STUDY OF GROUP I INTRON VARIABILITY IN THE MITOCHONDRIAL 23S GENE OF PATOGENIC FUNGI OF THE GENUS CRYPTOCOCCUS AND ITS RELATIONSHIP TO SUSCEPTIBILITY TO ANTIFUNGAL
Cryptococcosis, PCR-RFLP, genotyping, Group I intron, antifungal susceptibility.
Cryptococcosis, caused by the fungal species Cryptococcus neoformans or Cryptococcus gattii, is one of the most important systemic and/or opportunistic diseases in the world and its treatment depends on the correct identification of its species and genotypes. The success of the treatment and the prognosis of the patients depend on a species/genotype-specific diagnosis of the causative agent, usually done by PCR-RFLP of the URA5 gene. Each species has four genotypes, which present differences in their ecology, epidemiology, geographical distribution and antifungal susceptibility. The search for more direct molecular markers without the need for digestion or sequencing is attractive for rapid recognition of genotypes or relevant characteristics such as virulence and antifungal susceptibility. In this way, group I autocatalytic introns in the mitochondrial LSU rRNA were evaluated as potential molecular marker for the genotypes of C. neoformans and C. gattii.
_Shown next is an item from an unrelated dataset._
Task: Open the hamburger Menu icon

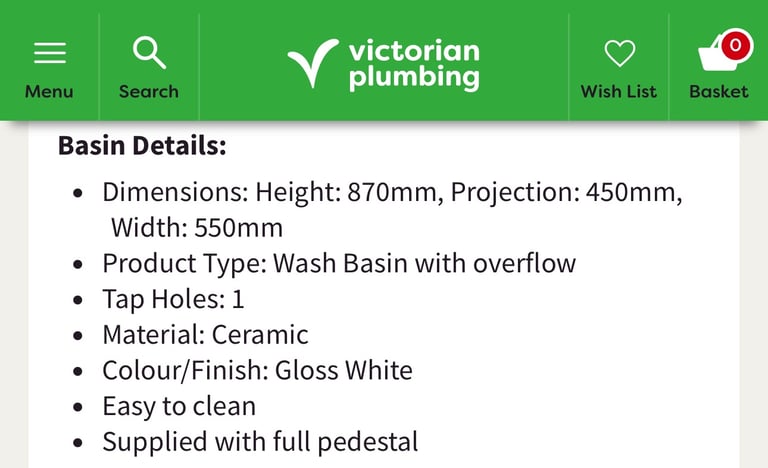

Seventy-Seven Brazilian isolates were used, most of the genotype VNI (39 strains) followed by 20 VGII, 5 VNIV, 4 VNII, 3 VNIII, 2 VGI, 2 VGIII and 2 VGIV. The introns Cne.mL2449 and Cne.mL2504 were amplified in a single PCR with complementary primers to the flanking region of the introns LSU rRNA gene. PCR products showed a significant polymorphism between C. neoformans and C. gattii genotypes. Some strains had none, one, two or all three introns followed. Sequencing of the PCR products indicated the presence of a new intron, named Cne.mL2439 in C. neoformans and Cga.mL2439 in C. gattii, belonging to subclass IB2, in the LSU rRNA gene, not previously described in the mitochondrial genome of Cryptococcus. Interestingly, non-intron genotypes are those known to be more virulent and less susceptible to antifungal agents. In antifungal susceptibility assays, we also observed higher MICs for the non-intron isolates for amphotericin B, itraconazole and 5-flucytosine. These findings suggest that these elements can be used as potential molecular markers for genotyping, virulence and/or antifungal resistance. Finally, phylogenetic analyzes suggested high sequence similarity between the introns Cne.mL2449, Cne.mL2504 and Cne.mL2439/Cga.mL2439 with other mitochondrial introns present in the genes COX1, COX2, COX3, NAD5, ATP9, COB, LSU of fungi supporting the hypothesis of horizontal transfer of these elements.